January 21, 2011
CHINESE GLOBALIZATION IS AN OXYMORON:
The myth of ‘post-American globalization’: It would be a huge mistake to blow China’s rise from Communism out of proportion (Terence Corcoran January 18, 2011, National Post)
If you follow the cosmic realignment of global group-think on the state of the world, you will know that it is now firmly established that the ideological planets have realigned. Market-dominated democratic liberalism, long represented by America, is in decline, while Chinese illiberal authoritarianism is on the rise. Free markets and private enterprise, property rights and individual liberty are said to have lost their appeal and are being trumped by state enterprise, regulatory corporatism and heavy doses of social repression. [...]When it comes to such cosmic global group-think, nobody gets to the punch bowl faster than the Financial Times. The paper’s famous 2009 collective effort — titled “The Future of Capitalism” and inspired by encyclicals from lead columnist Martin Wolfe — announced the death of capitalism with apparent glee. “Another ideological god has failed,” declared Mr. Wolfe in March of 2009.
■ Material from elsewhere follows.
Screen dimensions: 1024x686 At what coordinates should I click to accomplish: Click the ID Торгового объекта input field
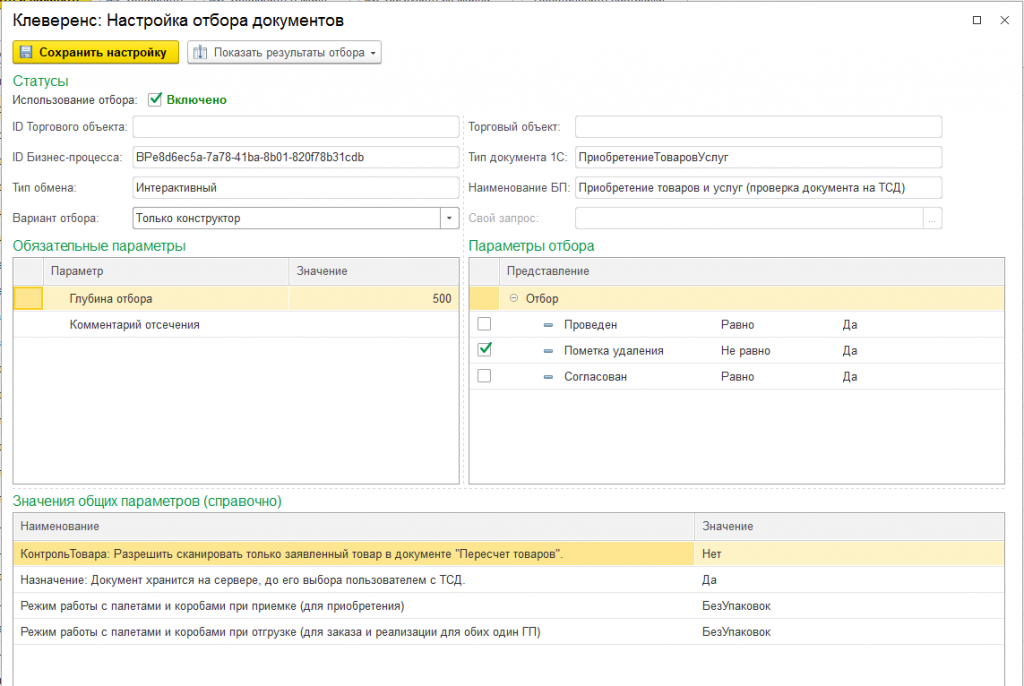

On Tuesday, the FT unleashed the next theme in its global re-alignment assessment. In a new series titled “CHINA SHAPES THE WORLD,” writers of varying stripes portray China’s growing role in world affairs as a direct threat to and even a repudiation of the United States, market economics and the West in general. [...]
That anything might be post-American has long delighted the Financial Times. But there’s an unsupportable breathlessness to these and other reports on the rise of China as a model at the expense of the United States. There’s also much exaggeration, misconception, deception and misrepresentation. China is undeniably gaining by economic measures, and it is certainly making political and military moves that seem deliberately antagonistic. But it would be a huge mistake to blow China’s rise from the Communist swamp out of proportion to its actual achievements.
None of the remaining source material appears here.